_Extract provided_
···

In this work we used three principal metrics to characterize and compare segmentations: volume, the Dice similarity coefficient, and Euclidean distance calculated from a simulated ground truth. These measures offer several advantages. Volume is quite simple to calculate and stands alone, requiring no direct comparison to or use of a reference standard. The Dice similarity coefficient (DSC) is likely the most ubiquitous of metrics used in present literature. The Euclidean distances are particularly useful in the radiation therapy context, as their unit has implications to dose distributions and are well understood by the community. Volume, DSC, and Euclidean distance are invariant to image or mask size in terms of calculation, and thus do not suffer some of the pitfalls of specificity. A major goal of this work has been to provide a resource for others in algorithm assessment.

Each of the geometric measures showed the automatic segmentations to fall within the variation of the expert group, shown visually in boxplots (figures 47). Generally, there were few statistical differences between the automatic system and the ground truth estimations or the physicians as a group and the ground truth estimations, which were evaluated via bootstrapping 95% confidence intervals. The automatic system produced less variance than the physicians as a group over all the organs, and the magnitude of variance was more consistent across organs than within the physician group. This can be seen in figure 8, the 2 mm true positive rates.

Looking at individuals and groups within the larger physician group provides some trends. Junior physicians tend to segment volumetrically larger than their senior physician counterparts. We postulate this could result from a tendency to avoid risk of anatomically missing a portion of organ, while the more experienced physicians may be more confident in delineating a tighter border. We did not find, however, any evidence of reduced variance or higher spatial overlap in the senior physician group. In fact, one senior physician, P2, was found to be different from the other physicians on all measures. A portion of this variance can be explained through the 2 mm true positive rates in figure 8. The 2 mm true positive rate for P2 is low for most structures but ranks fifth of nine for the brainstem, which was grossly different as measured by volume and DSC. Upon closer inspection we found that for the brainstem this rater was inconsistent when marking inferior and superior extent of the organ, often not extending the slices as far in either direction as the rest of the group. This underscores the importance of choosing complementary metrics, as each examines a different aspect of geometry.

···

_Stored data_
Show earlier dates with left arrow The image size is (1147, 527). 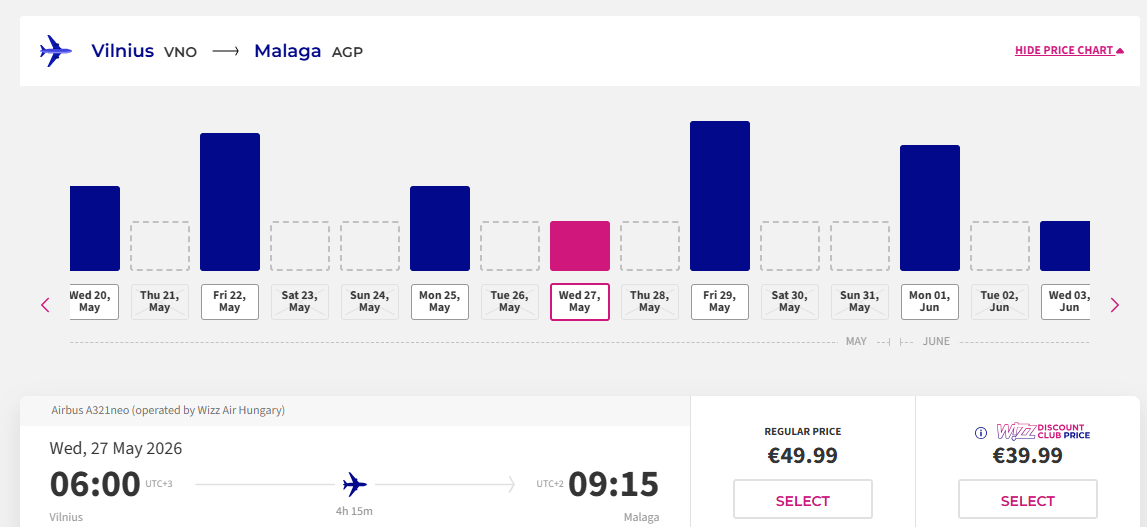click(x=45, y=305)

···

_What to do_
A – Answer each question from the segmentation metrics passage.
(i) Which metric does the passage call likely the most ubiquitous in present literature?
(ii) How were the statistical differences from the ground truth estimations evaluated?
(iii) Which senior physician was found to differ from the other physicians on all measures?
B – Write what comes next in the segmentation metrics passage, picking up after its final sentence.

_Answers for the tasks_
A –
(i) The Dice similarity coefficient (DSC).
(ii) By bootstrapping 95% confidence intervals.
(iii) P2.

B –
This work is not the first to evaluate automatic segmentation in the context radiation therapy organs at risk in the brain. Direct comparisons to other work are often compromised by the choice of metrics and differences in data acquisition. Bondiau and colleagues (2005) investigated atlas-based segmentation of the brainstem using MR images of 6 patients and 7 experts. Here we compare their observations to (our observations). Inter-expert volumes varied from 16.70 to 41.26 (8.82 to 35.89) cm3 across all cases. The mean expert delineations varied from 20.58 to 27.67 (19.66 to 29.15) cm3, and the automatic delineations varied from 17.75 to 24.54 (17.47 to 28.28) cm3 as a function of patient. Isambert (2008) also segmented the brainstem, optic chiasm, optic nerves and eyes, for 11 patients against a single reference standard jointly delineated by a radiation oncologist and neurosurgeon. They concluded that automatic segmentation was well suited for organs greater than approximately 7 cm3, as they measured DSC above 0.8 for the eyes and chiasm, and concluded the small structures (DSC approximately 0.4) should be manually delineated by an expert. We noted a similarly low DSC for the chiasm in our study, though our optic nerves showed higher agreement of approximately 0.6 with respect to simulated ground truths. Though indeed spatial overlap is lower amongst the small tubular structures, we found that these structures are equally a challenge for the experts. In fact, in our study the automatically generated structures exceed the experts in some respects such as consistency, or robustness. This is seen in the variance of Dice index distribution (figure 6) of the automatic against the simulated ground truths, which is smaller than the physicians. The automatic system also scored near the top of the expert group with respect to the 2 mm true positve rates plotted in figure 8. Lastly, one must also consider the large variation in manual delineations for the optic nerves and chiasm reduces the accuracy of the ground truth produced with these contours.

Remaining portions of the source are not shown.